# Seat Post Agonies!



## digiminiman (Sep 24, 2005)

Hi All

I've just bought a de rosa Avant which I love to bits, but.

That bloody seat post.

Not only is it a pain in the ass to tighten the saddle in place, especially roadside with mini tools, but it also way too uncomfortable . After about 40 miles I've had enough, my saddle is an SLR XP which I use on my other bikes with no complaints.

What do you guys recomend to use on this frameset? 

Cheers


----------



## Paris_Metro (Aug 7, 2006)

Exactly what kind of discomfort are you experiencing? I have an SLR mounted on my King and haven't had any problems (I LOVE the saddle). I admit with the seatpost you need three hands to change saddles but I can't imagine you'd need to tighten it roadside. Is it a standard De Rosa seatpost? Did you fit the bike yourself or did your LBS set the Avant up for you? If they did, I would take it back to them.


----------



## digiminiman (Sep 24, 2005)

The reason for the roadside fix was that the saddle fell off, it managed to work loose and depart before I had a chance to stop and re-tighten.

My previous bike was a Look 386i, same saddle any distance no problem. I just think that maybe this post is a lot stiffer than the previous Ergopost and am looking to change to another brand.
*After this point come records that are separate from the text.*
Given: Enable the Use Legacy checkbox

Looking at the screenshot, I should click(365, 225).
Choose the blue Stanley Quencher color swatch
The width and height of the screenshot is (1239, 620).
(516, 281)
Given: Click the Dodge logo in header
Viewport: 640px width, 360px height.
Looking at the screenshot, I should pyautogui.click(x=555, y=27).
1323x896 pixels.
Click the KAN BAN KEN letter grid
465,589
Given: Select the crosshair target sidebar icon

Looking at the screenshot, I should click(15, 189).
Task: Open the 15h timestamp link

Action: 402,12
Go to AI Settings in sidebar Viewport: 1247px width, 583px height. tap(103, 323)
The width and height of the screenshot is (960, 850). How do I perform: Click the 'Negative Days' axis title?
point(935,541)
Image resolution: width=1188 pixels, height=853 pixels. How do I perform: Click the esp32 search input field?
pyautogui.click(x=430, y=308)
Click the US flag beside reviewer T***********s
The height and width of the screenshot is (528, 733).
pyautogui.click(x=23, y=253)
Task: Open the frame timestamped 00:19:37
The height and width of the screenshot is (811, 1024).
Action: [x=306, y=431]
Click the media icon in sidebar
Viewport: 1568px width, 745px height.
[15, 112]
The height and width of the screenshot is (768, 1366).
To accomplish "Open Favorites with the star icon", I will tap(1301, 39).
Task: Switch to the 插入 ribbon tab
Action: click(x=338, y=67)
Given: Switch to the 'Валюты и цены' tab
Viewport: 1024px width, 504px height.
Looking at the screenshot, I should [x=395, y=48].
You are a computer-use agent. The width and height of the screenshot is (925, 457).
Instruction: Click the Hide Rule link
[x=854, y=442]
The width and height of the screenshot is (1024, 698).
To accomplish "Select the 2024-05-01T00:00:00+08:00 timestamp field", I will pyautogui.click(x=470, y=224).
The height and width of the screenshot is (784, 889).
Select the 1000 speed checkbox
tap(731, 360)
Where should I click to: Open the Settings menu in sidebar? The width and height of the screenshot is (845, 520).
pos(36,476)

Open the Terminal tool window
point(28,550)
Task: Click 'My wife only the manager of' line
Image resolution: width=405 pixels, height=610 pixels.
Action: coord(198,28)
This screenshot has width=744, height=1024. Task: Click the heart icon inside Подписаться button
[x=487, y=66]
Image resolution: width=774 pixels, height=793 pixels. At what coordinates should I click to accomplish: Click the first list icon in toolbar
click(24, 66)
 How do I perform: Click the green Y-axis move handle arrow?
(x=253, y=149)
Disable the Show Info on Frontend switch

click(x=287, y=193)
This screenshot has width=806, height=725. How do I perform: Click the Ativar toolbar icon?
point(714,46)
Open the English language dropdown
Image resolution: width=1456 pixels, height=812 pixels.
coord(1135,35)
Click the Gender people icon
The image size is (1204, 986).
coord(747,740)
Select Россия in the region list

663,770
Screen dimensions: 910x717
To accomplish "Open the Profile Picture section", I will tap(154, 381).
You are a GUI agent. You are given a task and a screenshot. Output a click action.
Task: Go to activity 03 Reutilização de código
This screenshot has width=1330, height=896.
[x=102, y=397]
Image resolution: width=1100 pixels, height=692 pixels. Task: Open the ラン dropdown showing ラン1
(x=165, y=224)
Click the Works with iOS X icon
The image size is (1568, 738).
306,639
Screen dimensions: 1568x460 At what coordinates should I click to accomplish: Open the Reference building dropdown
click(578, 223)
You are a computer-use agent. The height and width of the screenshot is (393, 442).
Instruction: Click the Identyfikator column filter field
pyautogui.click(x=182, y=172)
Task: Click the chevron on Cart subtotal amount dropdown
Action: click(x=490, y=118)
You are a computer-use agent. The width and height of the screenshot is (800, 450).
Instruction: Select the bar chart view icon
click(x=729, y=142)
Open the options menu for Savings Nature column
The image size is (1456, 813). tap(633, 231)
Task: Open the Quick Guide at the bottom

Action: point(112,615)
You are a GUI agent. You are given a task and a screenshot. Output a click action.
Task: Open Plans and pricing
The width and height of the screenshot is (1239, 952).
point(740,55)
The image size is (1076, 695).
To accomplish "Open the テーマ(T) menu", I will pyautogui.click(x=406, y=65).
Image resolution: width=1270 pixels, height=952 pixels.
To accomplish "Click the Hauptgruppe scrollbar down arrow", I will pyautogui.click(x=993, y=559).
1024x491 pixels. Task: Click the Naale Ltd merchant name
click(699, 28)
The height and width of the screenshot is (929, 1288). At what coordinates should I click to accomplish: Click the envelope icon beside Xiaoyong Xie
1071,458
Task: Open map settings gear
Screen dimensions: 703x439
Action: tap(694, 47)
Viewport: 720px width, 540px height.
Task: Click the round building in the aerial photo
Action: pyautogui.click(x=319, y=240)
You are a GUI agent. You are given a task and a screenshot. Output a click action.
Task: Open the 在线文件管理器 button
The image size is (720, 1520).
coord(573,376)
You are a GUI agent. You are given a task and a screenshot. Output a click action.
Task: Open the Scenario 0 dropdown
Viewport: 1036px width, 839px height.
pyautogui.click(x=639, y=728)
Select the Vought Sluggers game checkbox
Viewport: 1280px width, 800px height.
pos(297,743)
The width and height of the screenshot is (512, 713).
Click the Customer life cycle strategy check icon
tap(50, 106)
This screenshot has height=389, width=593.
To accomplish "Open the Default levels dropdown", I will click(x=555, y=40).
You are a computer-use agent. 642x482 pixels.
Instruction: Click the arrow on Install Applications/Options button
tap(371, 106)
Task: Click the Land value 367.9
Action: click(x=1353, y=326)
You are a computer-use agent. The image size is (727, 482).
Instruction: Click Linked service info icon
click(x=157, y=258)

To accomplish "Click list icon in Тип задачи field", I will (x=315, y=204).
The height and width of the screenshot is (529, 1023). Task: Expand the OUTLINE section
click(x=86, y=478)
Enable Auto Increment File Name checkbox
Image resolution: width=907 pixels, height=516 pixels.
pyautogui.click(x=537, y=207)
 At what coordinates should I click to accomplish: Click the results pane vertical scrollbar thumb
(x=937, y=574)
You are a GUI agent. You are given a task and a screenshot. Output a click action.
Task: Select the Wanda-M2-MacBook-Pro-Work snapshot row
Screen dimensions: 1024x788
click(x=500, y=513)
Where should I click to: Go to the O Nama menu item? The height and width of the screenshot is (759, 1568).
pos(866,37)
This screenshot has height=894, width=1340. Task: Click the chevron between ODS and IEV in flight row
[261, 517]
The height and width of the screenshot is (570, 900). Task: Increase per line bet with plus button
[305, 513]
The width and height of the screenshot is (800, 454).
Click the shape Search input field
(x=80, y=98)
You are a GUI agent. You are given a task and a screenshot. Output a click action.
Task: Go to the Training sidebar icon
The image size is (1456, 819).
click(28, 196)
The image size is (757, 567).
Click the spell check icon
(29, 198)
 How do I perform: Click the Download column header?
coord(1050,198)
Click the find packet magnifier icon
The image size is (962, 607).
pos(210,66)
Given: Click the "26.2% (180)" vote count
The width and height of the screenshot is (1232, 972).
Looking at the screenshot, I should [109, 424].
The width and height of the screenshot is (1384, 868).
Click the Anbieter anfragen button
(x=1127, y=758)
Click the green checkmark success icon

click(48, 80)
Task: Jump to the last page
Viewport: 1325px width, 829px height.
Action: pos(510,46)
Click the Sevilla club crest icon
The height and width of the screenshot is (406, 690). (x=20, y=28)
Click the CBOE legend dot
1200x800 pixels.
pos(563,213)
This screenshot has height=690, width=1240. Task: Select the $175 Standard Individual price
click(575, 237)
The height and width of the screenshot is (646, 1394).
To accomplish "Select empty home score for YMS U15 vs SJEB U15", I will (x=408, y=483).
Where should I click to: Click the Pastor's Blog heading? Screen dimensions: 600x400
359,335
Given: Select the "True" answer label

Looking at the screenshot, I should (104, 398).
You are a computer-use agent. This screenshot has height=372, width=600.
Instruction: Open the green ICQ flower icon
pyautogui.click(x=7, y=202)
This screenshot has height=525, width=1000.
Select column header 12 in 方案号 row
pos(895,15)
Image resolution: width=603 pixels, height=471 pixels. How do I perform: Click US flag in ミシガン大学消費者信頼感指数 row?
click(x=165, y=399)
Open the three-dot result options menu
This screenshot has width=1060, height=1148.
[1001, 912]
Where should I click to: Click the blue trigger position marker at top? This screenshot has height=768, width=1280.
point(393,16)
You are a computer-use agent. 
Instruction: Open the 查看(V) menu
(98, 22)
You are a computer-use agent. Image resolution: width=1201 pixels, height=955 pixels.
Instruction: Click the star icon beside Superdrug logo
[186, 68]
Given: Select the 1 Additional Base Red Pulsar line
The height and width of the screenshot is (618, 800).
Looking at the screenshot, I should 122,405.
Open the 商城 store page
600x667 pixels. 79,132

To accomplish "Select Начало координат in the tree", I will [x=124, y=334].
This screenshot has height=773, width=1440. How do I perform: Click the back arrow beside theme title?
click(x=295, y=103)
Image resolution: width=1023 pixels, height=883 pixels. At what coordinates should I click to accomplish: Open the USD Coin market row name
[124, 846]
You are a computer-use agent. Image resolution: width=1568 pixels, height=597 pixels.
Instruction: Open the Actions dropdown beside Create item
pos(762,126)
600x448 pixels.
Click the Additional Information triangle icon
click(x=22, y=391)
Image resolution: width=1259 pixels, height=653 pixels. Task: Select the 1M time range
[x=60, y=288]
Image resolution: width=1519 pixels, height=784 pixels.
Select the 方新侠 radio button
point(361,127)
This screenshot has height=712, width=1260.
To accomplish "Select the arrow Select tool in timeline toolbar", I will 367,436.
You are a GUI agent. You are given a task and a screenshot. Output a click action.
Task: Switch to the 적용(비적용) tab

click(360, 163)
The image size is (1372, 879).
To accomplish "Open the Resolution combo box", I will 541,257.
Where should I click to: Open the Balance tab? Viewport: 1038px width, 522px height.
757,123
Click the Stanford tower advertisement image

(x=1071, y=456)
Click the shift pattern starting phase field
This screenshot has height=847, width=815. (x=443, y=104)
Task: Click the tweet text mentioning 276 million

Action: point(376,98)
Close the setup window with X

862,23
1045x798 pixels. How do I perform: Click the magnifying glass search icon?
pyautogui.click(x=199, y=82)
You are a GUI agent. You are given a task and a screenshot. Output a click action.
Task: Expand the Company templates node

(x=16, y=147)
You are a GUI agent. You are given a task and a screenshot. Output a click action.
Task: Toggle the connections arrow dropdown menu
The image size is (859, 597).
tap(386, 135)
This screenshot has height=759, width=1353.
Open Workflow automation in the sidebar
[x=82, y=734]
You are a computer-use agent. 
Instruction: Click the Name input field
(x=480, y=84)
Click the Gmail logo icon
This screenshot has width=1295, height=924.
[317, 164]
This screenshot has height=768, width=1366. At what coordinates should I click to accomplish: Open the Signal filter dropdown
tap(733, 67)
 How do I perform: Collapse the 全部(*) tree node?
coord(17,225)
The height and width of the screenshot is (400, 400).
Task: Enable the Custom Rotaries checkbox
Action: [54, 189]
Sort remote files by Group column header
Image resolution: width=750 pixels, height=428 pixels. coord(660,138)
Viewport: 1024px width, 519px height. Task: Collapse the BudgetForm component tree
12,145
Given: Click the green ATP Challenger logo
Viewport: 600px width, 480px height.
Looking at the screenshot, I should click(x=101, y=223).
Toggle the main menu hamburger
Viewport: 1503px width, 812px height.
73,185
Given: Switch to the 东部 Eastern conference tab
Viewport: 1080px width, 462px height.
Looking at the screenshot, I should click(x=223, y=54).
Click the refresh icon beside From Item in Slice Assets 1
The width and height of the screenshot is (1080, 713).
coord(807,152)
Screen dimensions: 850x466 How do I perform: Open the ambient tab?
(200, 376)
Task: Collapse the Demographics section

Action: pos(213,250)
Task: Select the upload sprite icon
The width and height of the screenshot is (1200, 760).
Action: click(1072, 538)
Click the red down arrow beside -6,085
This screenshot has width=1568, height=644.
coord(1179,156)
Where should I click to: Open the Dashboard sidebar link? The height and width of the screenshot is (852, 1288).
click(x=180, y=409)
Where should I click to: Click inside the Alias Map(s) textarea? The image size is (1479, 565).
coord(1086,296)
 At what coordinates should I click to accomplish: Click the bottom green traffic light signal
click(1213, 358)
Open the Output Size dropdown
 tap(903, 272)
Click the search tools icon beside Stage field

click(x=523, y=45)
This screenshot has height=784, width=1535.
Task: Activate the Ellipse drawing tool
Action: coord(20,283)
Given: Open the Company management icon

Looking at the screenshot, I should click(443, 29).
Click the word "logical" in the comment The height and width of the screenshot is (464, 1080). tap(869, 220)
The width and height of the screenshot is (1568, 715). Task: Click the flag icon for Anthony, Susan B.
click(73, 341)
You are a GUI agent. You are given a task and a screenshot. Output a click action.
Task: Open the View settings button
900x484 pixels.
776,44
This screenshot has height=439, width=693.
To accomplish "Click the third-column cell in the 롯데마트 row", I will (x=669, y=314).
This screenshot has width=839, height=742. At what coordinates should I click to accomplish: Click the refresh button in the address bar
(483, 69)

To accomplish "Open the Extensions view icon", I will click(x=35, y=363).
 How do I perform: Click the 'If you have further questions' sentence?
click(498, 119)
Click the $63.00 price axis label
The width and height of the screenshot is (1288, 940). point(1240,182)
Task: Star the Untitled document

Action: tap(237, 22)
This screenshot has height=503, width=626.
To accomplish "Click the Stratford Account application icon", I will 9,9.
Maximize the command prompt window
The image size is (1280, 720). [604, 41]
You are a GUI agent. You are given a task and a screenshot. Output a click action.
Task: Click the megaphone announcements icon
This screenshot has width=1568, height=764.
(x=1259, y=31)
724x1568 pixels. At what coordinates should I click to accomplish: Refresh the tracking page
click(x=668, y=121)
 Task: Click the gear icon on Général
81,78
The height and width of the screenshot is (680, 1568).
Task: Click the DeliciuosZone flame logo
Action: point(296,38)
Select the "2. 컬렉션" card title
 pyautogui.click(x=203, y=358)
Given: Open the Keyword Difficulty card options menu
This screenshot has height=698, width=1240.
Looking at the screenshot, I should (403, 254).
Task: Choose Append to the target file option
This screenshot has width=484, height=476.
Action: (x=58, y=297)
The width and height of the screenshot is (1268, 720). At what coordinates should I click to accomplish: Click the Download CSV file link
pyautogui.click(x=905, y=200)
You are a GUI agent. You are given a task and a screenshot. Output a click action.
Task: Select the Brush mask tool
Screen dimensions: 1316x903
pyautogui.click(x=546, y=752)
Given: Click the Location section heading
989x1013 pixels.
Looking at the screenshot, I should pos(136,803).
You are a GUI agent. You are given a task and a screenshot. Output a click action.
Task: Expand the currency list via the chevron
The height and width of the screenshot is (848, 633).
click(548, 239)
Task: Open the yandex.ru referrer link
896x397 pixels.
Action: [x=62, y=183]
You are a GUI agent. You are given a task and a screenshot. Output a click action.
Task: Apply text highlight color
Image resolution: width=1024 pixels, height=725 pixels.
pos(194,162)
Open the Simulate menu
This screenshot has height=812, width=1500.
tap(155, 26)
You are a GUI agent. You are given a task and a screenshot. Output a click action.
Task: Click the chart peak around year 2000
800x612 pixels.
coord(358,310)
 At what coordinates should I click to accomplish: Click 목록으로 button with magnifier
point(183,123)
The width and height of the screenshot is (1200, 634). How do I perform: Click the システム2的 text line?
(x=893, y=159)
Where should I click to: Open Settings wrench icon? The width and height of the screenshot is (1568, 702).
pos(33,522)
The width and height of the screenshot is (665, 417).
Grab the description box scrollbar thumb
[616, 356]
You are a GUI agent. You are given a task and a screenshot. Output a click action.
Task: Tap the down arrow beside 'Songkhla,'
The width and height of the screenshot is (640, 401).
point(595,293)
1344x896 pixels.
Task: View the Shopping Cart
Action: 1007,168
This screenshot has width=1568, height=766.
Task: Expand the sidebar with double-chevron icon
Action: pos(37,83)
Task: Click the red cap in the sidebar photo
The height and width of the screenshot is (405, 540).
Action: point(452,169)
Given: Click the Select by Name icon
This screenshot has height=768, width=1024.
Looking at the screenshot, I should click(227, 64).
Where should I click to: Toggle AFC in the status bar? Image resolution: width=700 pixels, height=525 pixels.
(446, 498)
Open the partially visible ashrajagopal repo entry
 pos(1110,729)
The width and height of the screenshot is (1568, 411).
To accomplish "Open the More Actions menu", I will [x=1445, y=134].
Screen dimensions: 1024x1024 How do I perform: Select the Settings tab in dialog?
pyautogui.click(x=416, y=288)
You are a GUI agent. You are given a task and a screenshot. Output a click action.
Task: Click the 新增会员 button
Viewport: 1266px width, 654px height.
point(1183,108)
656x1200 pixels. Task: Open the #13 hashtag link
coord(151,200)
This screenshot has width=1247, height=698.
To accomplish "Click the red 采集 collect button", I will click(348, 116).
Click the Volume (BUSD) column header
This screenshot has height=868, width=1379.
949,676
I have an older Bontrager in the garage somewhere, maybe I'll give that a try.


----------



## MD80 (Mar 2, 2003)

digiminiman said:


> Hi All
> 
> I've just bought a de rosa Avant which I love to bits, but.
> 
> ...


Ive been using Bontrager race x lite on mine. Its not the most bling seat post or the lightest but I had no issues while training/racing it this season, and the adjustment is very easy. It also matches my frame perfectly. It might not be your cup of tea but take a look. I believe they also have an offset version.

http://www.hostdub.com/S-WORKS:IMG_0777s:full


----------